_What the exercise asks_
Output every line from the beginning of the records through the line that contains "Suche öffnen (156, 22)", exactly as it appears.

[[ Data records, beginning ]]

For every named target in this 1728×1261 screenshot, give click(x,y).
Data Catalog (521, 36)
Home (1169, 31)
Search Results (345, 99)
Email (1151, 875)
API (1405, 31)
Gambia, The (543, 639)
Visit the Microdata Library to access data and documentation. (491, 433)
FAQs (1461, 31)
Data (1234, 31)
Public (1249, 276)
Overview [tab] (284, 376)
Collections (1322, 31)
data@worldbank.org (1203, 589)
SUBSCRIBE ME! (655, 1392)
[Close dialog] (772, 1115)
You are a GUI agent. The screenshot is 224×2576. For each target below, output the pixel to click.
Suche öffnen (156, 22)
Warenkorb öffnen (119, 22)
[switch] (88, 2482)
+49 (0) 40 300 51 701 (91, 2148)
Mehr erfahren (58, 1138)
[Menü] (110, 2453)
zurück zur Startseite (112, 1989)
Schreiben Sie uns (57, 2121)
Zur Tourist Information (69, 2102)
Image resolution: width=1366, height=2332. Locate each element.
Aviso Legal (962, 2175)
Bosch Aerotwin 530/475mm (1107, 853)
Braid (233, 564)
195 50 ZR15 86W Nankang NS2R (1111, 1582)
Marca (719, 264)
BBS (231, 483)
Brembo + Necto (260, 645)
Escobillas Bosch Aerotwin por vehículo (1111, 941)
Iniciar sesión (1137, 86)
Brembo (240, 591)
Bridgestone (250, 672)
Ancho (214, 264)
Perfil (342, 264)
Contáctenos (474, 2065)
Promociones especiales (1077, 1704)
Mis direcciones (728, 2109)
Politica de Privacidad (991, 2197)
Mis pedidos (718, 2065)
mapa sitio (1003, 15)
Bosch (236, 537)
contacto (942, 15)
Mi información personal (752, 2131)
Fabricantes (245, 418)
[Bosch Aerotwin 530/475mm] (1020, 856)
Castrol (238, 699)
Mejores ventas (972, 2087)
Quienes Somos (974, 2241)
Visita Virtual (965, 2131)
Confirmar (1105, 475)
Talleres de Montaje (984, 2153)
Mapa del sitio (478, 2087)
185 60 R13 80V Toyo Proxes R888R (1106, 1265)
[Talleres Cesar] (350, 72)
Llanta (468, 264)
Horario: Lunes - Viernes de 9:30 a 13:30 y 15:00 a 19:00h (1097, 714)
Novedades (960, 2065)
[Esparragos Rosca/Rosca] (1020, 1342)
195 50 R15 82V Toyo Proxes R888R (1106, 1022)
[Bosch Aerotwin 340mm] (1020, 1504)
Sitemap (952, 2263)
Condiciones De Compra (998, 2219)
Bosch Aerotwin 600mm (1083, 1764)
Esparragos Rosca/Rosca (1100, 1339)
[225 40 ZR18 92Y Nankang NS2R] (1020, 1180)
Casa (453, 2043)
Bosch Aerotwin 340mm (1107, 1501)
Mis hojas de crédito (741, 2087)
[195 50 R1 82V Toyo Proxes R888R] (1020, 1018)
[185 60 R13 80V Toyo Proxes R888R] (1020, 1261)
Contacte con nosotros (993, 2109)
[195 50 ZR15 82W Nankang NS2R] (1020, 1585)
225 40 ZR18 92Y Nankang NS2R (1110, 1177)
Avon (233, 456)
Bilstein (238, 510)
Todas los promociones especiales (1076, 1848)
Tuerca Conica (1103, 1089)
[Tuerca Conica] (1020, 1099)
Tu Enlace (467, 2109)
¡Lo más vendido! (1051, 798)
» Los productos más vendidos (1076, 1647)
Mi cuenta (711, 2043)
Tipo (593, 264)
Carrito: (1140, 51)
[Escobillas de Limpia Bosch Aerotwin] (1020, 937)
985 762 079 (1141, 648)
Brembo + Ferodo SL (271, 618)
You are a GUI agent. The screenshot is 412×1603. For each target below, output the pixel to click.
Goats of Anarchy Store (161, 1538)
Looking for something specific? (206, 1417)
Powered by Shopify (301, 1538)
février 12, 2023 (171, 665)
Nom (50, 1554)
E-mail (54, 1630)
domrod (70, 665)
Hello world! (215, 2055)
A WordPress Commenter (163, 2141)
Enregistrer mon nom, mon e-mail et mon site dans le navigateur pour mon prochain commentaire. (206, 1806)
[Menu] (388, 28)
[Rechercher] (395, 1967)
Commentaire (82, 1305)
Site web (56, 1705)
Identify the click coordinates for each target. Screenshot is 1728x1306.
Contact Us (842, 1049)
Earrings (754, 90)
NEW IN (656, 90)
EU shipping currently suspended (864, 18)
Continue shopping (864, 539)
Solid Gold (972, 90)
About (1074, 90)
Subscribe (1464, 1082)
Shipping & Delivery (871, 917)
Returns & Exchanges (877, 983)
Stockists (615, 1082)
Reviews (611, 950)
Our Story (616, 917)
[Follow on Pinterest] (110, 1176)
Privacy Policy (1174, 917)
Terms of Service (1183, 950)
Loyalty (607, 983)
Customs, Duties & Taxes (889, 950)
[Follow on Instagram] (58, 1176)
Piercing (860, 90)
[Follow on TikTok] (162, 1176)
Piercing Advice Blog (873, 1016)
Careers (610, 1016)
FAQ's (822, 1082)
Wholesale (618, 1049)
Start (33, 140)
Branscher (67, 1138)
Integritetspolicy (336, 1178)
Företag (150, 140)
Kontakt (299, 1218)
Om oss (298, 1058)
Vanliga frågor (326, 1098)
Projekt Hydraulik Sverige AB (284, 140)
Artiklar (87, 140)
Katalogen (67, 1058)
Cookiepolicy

[[ Data records, end ]]

_Expected answer_
For every named target in this 1728×1261 screenshot, give click(x,y).
Data Catalog (521, 36)
Home (1169, 31)
Search Results (345, 99)
Email (1151, 875)
API (1405, 31)
Gambia, The (543, 639)
Visit the Microdata Library to access data and documentation. (491, 433)
FAQs (1461, 31)
Data (1234, 31)
Public (1249, 276)
Overview [tab] (284, 376)
Collections (1322, 31)
data@worldbank.org (1203, 589)
SUBSCRIBE ME! (655, 1392)
[Close dialog] (772, 1115)
You are a GUI agent. The screenshot is 224×2576. For each target below, output the pixel to click.
Suche öffnen (156, 22)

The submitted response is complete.